Well of course there have to be cuts. Those famous ‘ordinary people’ know it perfectly well, as they also know how much public money has been not spent but wasted in the NuLab years Most discussions on the subject begin with the word ‘Quangos’ so let’s do it too. Let’s start the cuts by abolishing the Arts Council. What is their point? Of what use are they? What good do they do which could not be done by patrons and private agencies?
I have never understood why almost any of the arts should be publicly subsidised. Note the word ‘almost.’ There are a few honourable exceptions. Performing the great music of the world by large orchestras and especially when those orchestras tour the whole country, as they should, is extremely expensive and even if concert halls were filled to capacity every night, for them to do without subsidy would mean that ticket prices would have to be prohibitively expensive for all but the very richest. This cannot fairly be said about any of the other arts but music of this kind is an exception. Let the great orchestras be subsidised and have it as a condition of their receiving our money that they tour and also do educational work, take music into schools and prisons, reverse the decline in instrumental playing among the young. These subsidies could be simply and swiftly decided upon, for a minimum of five years at a time by one small committee of musical experts. It shouldn’t take more than a couple of meetings to distribute the lot, after which they can disband for five years. There is no need for professional Arts Officers and Regional Arts Officers, deputies and assistants and strategists and inspectors and all the rest to go through weeks and layers of meetings.
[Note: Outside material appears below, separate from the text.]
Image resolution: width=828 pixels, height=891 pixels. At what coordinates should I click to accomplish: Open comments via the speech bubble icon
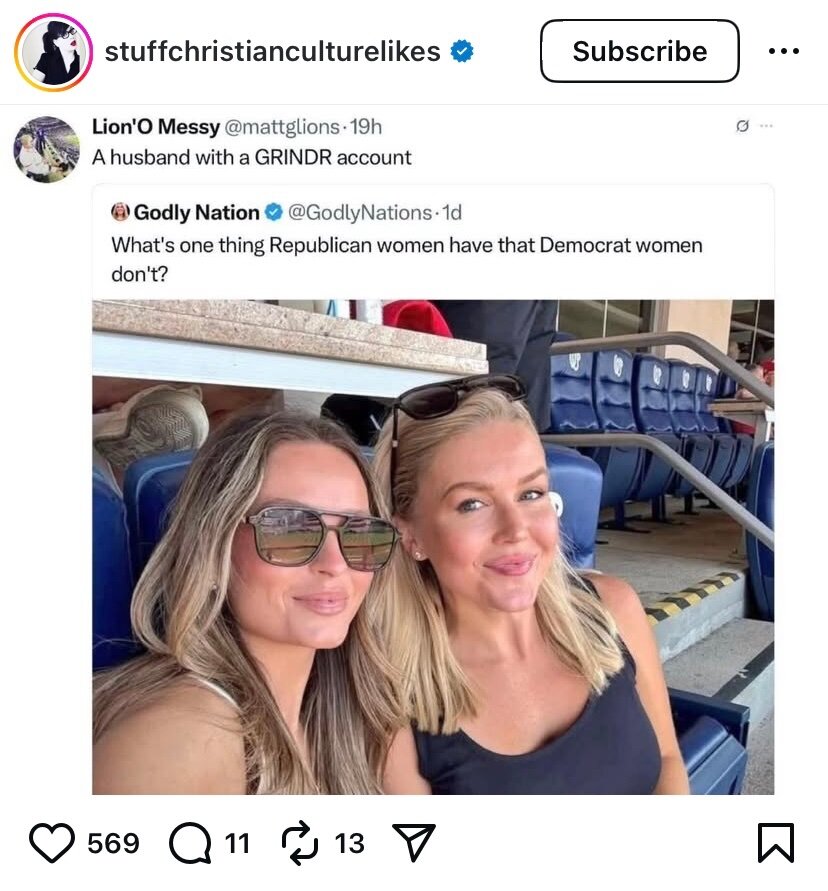190,843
‘Ah but the ACE receives so little, it’s scarcely worth bothering to abolish them.’ Of course 520 million is little beside, say, the NHS budget but it is still 520 million and by both getting rid of the Arts Council and cutting 90% of public subsidy to the arts we would save a good deal more.
Some years ago, I overheard Prince Philip say to the Chairman of an excessively subsidised arts organisation – ‘If the place can’t pay its way shut it down.’ I couldn’t agree more. Public subsidy of, say, the theatre, makes all those who work in it self-indulgent and profligate because it is not their own money they are spending. If they had to cut their coat according to the cloth of ticket receipts, they would soon go back to painting cheap cotton to look like leather instead of making costumes out of leather itself and directors would have to put on plays and productions that people would want to see in large numbers. It would concentrate their minds wonderfully. The commercial theatre has to survive by putting bums on seats and contrary to leftist propaganda, it is not only schlock and musicals that manage to run and run.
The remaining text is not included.